Cutis Laxa


Cutis laxa happens to be a disorder of the connective tissue, which is the tissue that forms the body’s supportive framework. Connective tissue provides structure and strength to the muscles, joints, organs, and skin.

How is Cutis Laxa defined?

  • Cutis laxa is defined as a general term for rather a group of rare disorders that can occur in several inherited (congenital) forms or perhaps acquired at some point during life (acquired cutis laxa).
  • This group of disorders does involve a wide spectrum of symptoms and signs that do result from the defects in connective tissue, the material between cells of the body that do give the tissue form and strength.
  • Connective tissue is rather found throughout the body in muscles, joints, skin and other organs.
  • Cutis laxa is characterized by skin that is rather loose (lax), wrinkled, sagging, redundant, and is also lacking in elasticity (inelastic).
  • When stretched, the inelastic skin tends to return to its original position rather abnormally slowly.
  • The skin around one’s face, arms, legs as well as the trunk is most commonly affected.
  • The term “cutis laxa” is Latin for loose or lax skin, and this condition is also characterized by skin that is usually sagging and not too stretchy (inelastic).
  • The skin often hangs in rather loose folds, thus causing the face well as and other parts of the body to have a droopy appearance.
  • The skin is extremely wrinkled and this can be much noticed on one’s neck and in the armpits and groin.
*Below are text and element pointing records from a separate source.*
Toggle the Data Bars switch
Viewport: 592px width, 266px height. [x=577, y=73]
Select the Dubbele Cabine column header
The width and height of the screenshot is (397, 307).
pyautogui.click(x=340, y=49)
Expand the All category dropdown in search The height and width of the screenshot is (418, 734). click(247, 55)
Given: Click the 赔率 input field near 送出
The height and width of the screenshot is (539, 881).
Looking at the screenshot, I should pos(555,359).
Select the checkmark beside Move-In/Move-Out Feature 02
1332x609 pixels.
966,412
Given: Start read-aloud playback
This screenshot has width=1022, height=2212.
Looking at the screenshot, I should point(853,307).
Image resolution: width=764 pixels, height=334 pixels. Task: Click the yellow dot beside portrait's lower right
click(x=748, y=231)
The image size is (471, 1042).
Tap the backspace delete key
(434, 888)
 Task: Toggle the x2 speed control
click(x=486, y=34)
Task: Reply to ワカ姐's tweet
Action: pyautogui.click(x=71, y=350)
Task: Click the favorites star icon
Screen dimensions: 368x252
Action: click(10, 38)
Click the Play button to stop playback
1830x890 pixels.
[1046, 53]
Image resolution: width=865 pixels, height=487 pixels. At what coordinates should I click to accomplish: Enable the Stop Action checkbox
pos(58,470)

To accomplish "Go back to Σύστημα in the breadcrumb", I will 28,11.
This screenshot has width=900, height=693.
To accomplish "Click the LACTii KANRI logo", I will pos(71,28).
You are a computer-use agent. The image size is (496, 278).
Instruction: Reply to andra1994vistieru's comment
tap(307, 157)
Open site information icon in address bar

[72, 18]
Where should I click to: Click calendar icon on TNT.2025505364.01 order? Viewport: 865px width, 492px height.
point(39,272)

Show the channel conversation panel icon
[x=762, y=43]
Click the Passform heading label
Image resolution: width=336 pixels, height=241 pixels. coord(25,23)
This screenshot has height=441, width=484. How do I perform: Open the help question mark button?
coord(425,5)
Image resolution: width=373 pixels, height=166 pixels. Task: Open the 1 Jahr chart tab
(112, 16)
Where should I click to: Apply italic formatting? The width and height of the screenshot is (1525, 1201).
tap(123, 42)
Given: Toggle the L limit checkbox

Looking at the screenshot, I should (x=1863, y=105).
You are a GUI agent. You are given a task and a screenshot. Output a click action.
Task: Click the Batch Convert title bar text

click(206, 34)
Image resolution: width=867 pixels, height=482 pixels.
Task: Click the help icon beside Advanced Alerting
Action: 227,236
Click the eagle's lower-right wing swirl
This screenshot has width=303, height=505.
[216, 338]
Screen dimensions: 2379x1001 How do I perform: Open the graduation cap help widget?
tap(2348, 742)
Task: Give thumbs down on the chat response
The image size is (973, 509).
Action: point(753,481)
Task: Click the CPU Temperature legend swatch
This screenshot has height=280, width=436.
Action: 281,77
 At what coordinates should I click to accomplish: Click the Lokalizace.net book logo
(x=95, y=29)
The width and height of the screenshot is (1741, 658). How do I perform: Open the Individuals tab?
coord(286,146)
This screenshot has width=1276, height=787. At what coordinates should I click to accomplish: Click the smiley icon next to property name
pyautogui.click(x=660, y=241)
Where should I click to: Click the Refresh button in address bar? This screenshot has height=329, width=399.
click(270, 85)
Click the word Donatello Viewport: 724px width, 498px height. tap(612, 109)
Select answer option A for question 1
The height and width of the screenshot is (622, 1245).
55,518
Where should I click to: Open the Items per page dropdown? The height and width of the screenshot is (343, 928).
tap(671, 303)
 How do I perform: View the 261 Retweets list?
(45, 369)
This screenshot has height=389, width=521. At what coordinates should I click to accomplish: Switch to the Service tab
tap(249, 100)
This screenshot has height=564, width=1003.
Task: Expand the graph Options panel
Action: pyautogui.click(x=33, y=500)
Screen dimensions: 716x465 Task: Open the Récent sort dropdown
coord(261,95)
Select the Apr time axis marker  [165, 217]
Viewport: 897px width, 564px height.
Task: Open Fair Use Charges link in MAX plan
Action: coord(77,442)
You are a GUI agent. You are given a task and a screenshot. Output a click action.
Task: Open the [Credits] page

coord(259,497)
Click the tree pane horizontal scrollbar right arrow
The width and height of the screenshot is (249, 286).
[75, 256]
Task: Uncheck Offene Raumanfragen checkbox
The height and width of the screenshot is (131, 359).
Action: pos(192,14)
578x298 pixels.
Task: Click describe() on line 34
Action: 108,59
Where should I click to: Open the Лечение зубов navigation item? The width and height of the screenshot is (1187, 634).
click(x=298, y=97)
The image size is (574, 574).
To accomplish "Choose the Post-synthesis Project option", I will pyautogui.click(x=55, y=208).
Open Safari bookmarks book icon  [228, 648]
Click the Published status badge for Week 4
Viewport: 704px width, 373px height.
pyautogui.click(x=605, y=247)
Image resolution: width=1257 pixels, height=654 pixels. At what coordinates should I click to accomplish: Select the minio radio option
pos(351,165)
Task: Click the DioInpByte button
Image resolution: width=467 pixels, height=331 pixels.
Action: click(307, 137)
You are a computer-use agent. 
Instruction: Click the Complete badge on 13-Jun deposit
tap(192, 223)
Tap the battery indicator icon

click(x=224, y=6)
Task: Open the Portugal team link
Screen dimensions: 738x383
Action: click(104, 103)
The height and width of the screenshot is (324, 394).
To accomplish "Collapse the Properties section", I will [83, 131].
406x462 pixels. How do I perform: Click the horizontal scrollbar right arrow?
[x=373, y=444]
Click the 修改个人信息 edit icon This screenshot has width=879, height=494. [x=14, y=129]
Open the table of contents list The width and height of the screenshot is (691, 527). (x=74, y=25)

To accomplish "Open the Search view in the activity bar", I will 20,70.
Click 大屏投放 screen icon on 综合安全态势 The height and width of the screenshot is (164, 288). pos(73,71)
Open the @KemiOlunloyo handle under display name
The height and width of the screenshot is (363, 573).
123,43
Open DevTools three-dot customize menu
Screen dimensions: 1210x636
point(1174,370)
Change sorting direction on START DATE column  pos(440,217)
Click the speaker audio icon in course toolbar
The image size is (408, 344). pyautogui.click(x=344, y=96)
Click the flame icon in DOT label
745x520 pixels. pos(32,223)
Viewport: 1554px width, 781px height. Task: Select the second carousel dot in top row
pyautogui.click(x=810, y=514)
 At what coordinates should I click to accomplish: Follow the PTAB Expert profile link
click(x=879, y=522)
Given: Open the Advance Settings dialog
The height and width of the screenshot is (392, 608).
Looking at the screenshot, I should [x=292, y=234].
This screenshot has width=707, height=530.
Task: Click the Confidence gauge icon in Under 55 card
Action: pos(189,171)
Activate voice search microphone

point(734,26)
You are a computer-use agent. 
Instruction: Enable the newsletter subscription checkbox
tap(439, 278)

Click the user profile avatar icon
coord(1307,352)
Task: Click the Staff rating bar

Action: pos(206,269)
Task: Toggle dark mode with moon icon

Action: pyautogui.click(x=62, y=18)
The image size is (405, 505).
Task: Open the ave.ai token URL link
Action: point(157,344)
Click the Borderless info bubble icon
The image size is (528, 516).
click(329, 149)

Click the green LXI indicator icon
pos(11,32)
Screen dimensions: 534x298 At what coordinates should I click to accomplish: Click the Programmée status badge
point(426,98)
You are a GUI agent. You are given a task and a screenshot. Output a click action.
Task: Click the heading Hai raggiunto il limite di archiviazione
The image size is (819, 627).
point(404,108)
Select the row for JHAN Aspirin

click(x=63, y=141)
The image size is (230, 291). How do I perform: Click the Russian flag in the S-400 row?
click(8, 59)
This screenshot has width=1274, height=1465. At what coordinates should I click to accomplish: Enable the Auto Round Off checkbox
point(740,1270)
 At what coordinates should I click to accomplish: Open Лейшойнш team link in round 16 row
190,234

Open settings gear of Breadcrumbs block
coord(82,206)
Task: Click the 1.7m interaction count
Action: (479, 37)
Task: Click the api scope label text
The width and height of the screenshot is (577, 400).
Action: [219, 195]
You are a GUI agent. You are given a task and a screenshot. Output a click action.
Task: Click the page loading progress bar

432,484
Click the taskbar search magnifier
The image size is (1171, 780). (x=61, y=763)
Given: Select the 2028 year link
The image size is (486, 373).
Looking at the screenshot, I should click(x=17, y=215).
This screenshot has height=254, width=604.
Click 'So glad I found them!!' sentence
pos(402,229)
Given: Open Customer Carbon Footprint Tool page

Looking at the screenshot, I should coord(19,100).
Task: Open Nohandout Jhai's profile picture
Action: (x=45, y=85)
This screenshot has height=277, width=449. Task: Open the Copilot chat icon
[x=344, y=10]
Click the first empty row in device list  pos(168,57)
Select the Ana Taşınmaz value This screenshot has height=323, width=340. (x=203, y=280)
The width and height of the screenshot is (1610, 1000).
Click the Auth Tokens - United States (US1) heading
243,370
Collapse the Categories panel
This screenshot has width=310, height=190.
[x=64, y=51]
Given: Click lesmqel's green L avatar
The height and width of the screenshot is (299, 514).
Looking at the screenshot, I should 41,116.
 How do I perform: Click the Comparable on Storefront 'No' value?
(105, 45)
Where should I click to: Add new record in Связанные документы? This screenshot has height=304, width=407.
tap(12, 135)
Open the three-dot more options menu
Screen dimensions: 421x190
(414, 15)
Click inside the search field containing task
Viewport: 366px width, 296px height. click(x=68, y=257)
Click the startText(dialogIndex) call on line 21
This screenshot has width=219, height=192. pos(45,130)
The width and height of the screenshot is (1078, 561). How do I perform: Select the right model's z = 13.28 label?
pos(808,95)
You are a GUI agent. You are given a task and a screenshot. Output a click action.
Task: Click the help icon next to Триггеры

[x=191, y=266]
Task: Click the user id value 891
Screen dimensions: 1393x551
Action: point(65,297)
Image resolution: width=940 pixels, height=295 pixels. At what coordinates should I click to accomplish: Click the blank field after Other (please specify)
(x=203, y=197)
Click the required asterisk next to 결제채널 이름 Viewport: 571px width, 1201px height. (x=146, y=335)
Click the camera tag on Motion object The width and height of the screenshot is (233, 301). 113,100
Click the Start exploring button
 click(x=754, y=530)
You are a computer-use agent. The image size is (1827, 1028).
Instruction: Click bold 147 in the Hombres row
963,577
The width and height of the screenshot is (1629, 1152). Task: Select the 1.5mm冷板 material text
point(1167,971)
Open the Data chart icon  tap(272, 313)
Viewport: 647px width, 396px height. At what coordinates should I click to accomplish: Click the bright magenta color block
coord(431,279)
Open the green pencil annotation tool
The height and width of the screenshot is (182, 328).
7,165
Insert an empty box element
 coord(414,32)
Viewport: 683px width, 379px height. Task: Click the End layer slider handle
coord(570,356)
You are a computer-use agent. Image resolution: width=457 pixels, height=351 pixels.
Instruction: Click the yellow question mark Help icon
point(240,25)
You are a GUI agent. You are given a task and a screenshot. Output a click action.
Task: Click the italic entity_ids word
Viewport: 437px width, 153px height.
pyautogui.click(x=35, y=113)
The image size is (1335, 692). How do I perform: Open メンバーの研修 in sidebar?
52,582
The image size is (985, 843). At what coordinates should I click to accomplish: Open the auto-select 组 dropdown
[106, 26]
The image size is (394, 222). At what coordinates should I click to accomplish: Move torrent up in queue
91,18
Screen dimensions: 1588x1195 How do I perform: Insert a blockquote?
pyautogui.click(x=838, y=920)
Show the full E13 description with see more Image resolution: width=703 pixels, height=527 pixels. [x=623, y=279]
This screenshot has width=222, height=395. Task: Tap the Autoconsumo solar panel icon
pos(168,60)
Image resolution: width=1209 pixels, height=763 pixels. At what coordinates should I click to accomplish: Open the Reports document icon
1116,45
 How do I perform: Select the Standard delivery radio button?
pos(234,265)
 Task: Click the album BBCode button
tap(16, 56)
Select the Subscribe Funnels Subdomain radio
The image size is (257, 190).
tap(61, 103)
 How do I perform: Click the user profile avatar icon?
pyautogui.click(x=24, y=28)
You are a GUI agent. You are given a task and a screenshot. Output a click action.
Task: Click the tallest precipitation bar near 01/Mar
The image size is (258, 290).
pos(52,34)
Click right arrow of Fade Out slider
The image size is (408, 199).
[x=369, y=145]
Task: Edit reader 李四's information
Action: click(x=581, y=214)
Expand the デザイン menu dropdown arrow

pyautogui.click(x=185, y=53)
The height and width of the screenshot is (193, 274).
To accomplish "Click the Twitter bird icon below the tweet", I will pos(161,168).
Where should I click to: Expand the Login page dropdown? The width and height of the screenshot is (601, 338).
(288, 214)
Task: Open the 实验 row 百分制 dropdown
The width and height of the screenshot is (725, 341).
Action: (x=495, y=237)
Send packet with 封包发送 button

How does Cutis laxa affect us?

  • Cutis laxa can also, in fact, affect the connective tissues in other parts of the body that include the heart, blood vessels, joints as well as intestines and the lungs.
  • The disorder can also cause heart problems as well as abnormal narrowing, be bulging, or be tearing of critical arteries.
  • Affected individuals may also have soft out-pouchings in the lower abdomen (an inguinal hernia) or perhaps around the belly button (an umbilical hernia).
  • Pouches called diverticula can also develop in the walls of certain organs, such as the bladder as well as intestines. During childhood, some people suffering from cutis lax do develop a lung disease called emphysema, which can also make it difficult to breathe.
  • Depending on which of organs and tissues are affected, the signs cum symptoms of cutis laxa can also range from mild to even life-threatening.

How adults and children are affected?

  • The abnormal skin may, in fact, make the affected individuals and children look prematurely-aged in appearance and much older than they actually are.
  • Unlike the similar type of skin disorders, easy bruising, as well as scarring, are usually not associated with cutis laxa.
  • The joints are often abnormally loose (hypermobility) because of lax ligaments and tendons.
  • Several inherited forms of such disorders need to be identified.
  • Most of these cases are inherited as either an autosomal dominant or recessive disorder.
  • An X-linked form of cutis laxa, also known as occipital horn syndrome, is now, of course, considered a milder form of disorders of copper metabolism caused by a mutation in the ATP7A gene and is not discussed in this report.

Researchers have also described several different types of cutis laxa. The forms are often identified in a separate way by their respective pattern of inheritance: autosomal dominant, autosomal recessive, or X-linked. In general, the autosomal recessive forms of cutis laxa actually are more severe than the autosomal dominant forms. In addition to the features described above, some people with autosomal recessive cutis laxa have delayed development, intellectual disability, seizures, and problems with movement that can worsen over time.

The X-linked form of cutis laxa is often called occipital horn syndrome. This form of the disorder is actually considered to be a mild type of Menkes syndrome, which is a condition that does affect. Apart from sagging and inelastic skin, occipital horn syndrome is also characterized by the wedge-shaped type of calcium deposits in a bone located at the base of the skull (the occipital bone), coarse hair, as well as loose joints.

Signs & Symptoms

  • Cutis laxa does encompass a wide variety of disorders.
  • The specific symptoms that are present and the severity, as well as prognosis, can also very much greatly depending upon the specific type of cutis laxa and the presence and also the extent of the associated symptoms.
  • The specific symptoms and severity can, in fact, vary even among individuals with the same sort of subtype and even among the members of the same family.
  • In addition, some subtypes of cutis laxa have only been reported in a handful of individuals, which does prevent physicians from developing a complete picture of associated symptoms and prognosis.
  • Therefore, it is important to note that the affected individuals may not necessarily have all of the symptoms discussed below.
  • Affected individuals should, in fact, talk to their physician and medical team about their specific case, associated symptoms as well as overall prognosis.
  • Despite the wider variety in presentation, most of the affected individuals to develop the characteristic skin abnormalities as well as joints problems described above.


Cutis laxa can affect your appearance badly and is a serious health issue. Appearance after all matters to all be it young or old. Looking aged early may not be liked at all.